ANCHORAGE - If President Bush's new school standards had taken effect this year, principal Andy Haviland of White Mountain School would be in trouble. And he'd have plenty of company in rural Alaska.
Starting in fall 2005, public school core classes must be taught by "highly qualified" teachers. By federal definition, that means high school teachers must hold a college degree in the subjects they teach, demonstrate proficiency through experience, or pass a test that indicates an expert's grasp of their subject matter.
Trouble is, many rural Alaska schools have three or fewer teachers. Unless those schools can find "superteachers" who can demonstrate proficiency in multiple topics, Alaska will be out of compliance with federal law and in danger of losing federal education money.
The school in White Mountain, 63 miles east of Nome on the Iditarod Trail in western Alaska, has just 74 students, from kindergarten through high school. The school has two high school teachers and one middle school teacher certified in language arts, science and math - but not in history, civics, arts, geography or other core curricula.
"With a staff this small and a requirement to teach that many things, I don't know how they expect people to meet them," Haviland said.
Alaska education officials have been wrestling with the law for more than a year.
"Since January 2001, it's been basically driving the lives of everyone in the department," said Eric Madsen, state administrator for federal Title I funds, earmarked for schools serving students from low-income backgrounds.
Alaska receives $41 million in federal Title I money, part of $63 million in federal dollars for education.
The "No Child Left Behind" law comes with so many rules that two states, Nebraska and Vermont, have discussed opting out of the requirement, Madsen said. Alaska agrees with the intent of the law, but says it needs help in implementation.
No Child Left Behind was passed out of concern that the current education system has not worked equally well for all students - working least well for children who don't come from mainstream America. One of the assumptions of the law is that educators teaching outside their area of expertise may not have a command of the subject matter.
According to the federal government's No Child Left Behind Web site, the law gives states and school districts flexibility to find innovative ways to improve teacher quality, such as allowing experienced professionals the means to become teachers faster, allowing merit pay to encourage good teachers to stay in the profession, and authorizing bonuses to teachers in high-need subject areas such as math and science.
But the size and far-flung distribution of Alaska's schools does not lend itself to one-size-fits-all education reform.
Of the state's 506 schools, 135 have fewer than 50 students. One hundred of Alaska's schools - 20 percent - have three or fewer teachers. Educators say it's unlikely they could meet the federal provisions as written.
"It's not impossible," Haviland said. "Improbable, yes."

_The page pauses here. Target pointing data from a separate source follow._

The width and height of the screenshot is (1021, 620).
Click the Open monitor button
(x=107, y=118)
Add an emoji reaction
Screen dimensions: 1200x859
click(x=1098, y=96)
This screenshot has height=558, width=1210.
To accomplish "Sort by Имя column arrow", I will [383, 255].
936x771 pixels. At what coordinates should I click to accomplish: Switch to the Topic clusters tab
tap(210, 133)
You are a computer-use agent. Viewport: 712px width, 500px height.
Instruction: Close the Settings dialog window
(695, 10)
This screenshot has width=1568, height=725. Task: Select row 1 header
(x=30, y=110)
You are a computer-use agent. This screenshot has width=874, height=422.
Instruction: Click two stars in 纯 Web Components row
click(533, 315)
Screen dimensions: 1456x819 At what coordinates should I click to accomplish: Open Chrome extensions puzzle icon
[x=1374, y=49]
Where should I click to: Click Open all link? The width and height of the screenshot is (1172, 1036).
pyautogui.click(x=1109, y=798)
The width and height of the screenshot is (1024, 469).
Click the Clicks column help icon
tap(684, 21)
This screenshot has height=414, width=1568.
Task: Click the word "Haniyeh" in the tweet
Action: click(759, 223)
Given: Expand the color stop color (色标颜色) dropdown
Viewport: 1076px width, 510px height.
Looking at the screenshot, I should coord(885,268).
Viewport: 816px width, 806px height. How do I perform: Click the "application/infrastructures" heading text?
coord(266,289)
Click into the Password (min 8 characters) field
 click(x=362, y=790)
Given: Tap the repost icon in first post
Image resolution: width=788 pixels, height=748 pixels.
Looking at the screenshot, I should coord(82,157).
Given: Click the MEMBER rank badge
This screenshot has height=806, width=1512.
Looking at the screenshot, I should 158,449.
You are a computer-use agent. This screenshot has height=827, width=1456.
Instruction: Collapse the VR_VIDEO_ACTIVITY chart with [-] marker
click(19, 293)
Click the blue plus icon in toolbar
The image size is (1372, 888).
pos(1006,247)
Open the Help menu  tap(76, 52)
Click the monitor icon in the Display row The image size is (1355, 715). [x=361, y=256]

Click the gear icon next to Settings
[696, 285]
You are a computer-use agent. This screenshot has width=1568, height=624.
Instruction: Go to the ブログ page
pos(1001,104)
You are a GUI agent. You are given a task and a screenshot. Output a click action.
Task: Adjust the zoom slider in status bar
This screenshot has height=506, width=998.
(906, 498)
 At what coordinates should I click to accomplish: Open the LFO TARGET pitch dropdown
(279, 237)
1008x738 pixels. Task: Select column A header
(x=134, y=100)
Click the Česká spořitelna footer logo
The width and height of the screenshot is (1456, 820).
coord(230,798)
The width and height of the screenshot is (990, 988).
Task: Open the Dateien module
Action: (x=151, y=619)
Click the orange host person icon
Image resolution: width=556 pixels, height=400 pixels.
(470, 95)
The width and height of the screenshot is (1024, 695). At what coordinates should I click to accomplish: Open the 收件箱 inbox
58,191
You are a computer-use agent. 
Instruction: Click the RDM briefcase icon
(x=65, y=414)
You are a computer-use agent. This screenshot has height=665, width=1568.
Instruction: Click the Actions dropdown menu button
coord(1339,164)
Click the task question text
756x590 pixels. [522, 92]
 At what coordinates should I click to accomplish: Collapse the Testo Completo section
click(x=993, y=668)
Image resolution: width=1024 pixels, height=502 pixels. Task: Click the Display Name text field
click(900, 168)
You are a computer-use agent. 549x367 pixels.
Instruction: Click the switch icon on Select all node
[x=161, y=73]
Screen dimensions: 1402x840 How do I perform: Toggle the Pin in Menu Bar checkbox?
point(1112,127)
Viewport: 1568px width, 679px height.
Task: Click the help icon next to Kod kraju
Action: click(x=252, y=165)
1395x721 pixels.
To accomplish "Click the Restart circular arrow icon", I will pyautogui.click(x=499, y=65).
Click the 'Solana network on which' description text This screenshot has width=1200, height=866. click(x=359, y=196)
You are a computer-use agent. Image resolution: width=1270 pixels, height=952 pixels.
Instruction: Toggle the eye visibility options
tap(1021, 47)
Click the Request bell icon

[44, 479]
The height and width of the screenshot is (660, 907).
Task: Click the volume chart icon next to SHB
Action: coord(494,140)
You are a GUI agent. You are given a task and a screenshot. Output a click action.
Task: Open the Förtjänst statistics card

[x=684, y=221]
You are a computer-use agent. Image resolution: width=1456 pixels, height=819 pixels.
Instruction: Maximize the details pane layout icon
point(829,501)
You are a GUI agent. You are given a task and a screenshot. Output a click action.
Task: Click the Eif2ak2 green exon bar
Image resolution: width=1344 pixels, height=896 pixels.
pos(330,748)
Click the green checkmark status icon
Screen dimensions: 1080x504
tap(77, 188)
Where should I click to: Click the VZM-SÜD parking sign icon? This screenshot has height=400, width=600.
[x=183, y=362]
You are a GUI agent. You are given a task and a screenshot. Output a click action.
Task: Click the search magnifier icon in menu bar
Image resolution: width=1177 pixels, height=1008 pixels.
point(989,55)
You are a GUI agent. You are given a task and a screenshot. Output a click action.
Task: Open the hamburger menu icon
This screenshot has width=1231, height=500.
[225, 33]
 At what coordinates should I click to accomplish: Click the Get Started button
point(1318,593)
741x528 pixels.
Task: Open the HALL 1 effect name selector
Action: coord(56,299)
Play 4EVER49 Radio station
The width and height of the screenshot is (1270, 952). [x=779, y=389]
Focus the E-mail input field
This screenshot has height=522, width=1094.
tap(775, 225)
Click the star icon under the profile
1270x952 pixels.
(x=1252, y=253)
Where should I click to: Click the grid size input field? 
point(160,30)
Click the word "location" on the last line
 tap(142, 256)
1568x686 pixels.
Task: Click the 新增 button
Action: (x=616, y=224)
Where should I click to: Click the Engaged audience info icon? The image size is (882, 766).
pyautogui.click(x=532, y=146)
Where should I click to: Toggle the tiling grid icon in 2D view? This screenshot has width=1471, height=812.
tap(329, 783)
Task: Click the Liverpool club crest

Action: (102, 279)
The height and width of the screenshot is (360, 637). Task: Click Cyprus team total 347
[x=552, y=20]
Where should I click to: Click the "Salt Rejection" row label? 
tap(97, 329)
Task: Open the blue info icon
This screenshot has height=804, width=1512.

In discussions with their federal counterparts, state officials have suggested an exception to the rules about what makes a teacher "highly qualified." In schools with three or fewer teachers, the state wants to let staff teach some classes even if they have only an academic minor in the subject. The state would still require those teachers to have a major in the subject they spend most of their time teaching.
Even that would be an imperfect system. In a high school with four teachers, Madsen acknowledged, lining up teachers with complementary majors and minors to cover eight core subjects would be difficult.
"The fewer the teachers, the more complicated it becomes," he said.
Finding teachers who want to work in rural schools already is a challenge for entities such as the Bering Strait District, which oversees the school in White Mountain and 14 other villages.
Department of Education spokesman Harry Gamble said that for now, the department is telling districts to continue to hire the best, most highly qualified teachers they can find and to not fire anybody based on the federal rules.
Haviland has been principal at White Mountain for five years and in the Bering Strait District for 20. Holding a college degree in a subject does not automatically make a great teacher anyway, he said.
"It doesn't necessarily mean they can teach and reach the kids," he said.